(Stored records)
☆ ☆ ☆ ☆ ☆

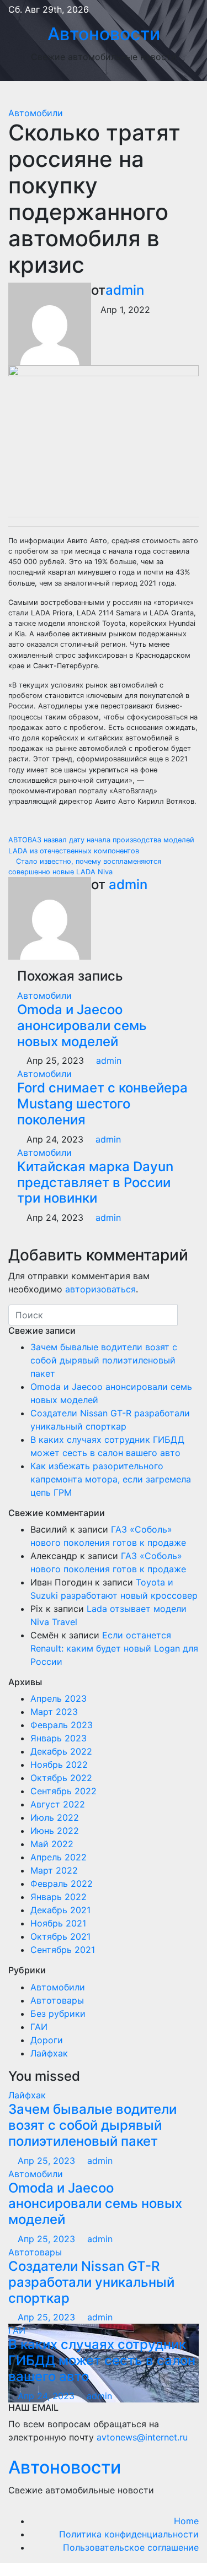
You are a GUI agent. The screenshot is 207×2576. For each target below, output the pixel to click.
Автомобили (35, 112)
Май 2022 (51, 1843)
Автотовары (57, 2000)
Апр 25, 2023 (46, 2160)
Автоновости (103, 34)
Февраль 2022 (61, 1883)
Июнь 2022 (54, 1830)
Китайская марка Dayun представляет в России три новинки (95, 1182)
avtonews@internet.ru (142, 2437)
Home (186, 2520)
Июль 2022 (54, 1817)
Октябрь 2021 (60, 1936)
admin (124, 290)
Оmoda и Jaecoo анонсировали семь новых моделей (82, 1025)
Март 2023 (54, 1711)
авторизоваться (100, 1289)
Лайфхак (49, 2053)
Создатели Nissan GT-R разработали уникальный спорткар (91, 2282)
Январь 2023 (58, 1738)
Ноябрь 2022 (59, 1764)
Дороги (46, 2039)
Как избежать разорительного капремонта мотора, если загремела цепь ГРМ (110, 1479)
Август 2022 (57, 1804)
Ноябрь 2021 (58, 1923)
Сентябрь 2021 (62, 1949)
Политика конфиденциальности (129, 2534)
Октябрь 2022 (61, 1777)
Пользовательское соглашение (131, 2547)
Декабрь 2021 (60, 1909)
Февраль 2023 (61, 1724)
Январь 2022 (58, 1896)
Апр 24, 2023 (46, 2395)
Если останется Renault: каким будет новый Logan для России (114, 1648)
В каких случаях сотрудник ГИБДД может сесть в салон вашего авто (101, 2360)
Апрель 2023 (58, 1698)
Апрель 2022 (58, 1857)
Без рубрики (58, 2013)
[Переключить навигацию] (112, 93)
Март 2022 (54, 1870)
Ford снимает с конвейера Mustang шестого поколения (102, 1104)
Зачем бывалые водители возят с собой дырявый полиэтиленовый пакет (103, 1360)
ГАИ (38, 2026)
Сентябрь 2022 (63, 1790)
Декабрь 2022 (61, 1751)
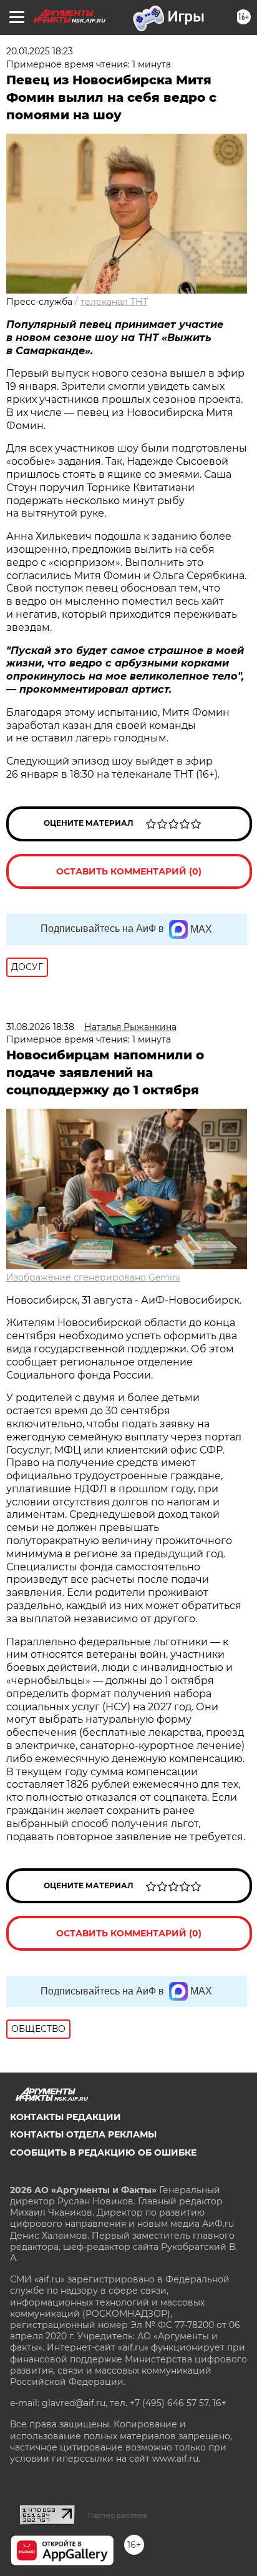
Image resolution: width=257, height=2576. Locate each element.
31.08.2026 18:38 (40, 1027)
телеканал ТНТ (114, 301)
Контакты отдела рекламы (83, 2134)
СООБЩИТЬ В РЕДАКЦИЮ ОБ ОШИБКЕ (103, 2152)
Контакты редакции (65, 2117)
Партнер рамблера (117, 2515)
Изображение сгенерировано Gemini (93, 1277)
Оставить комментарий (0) (128, 871)
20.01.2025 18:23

☆ ☆ ☆ ☆ ☆

> Activity
Copy every line in the entries above that has the string "each" in it.

> Answer space
You are a GUI agent. The screenshot is 207×2576. For each target below, output the pixel to click.
Image resolution: width=257, height=2576. Locate each element.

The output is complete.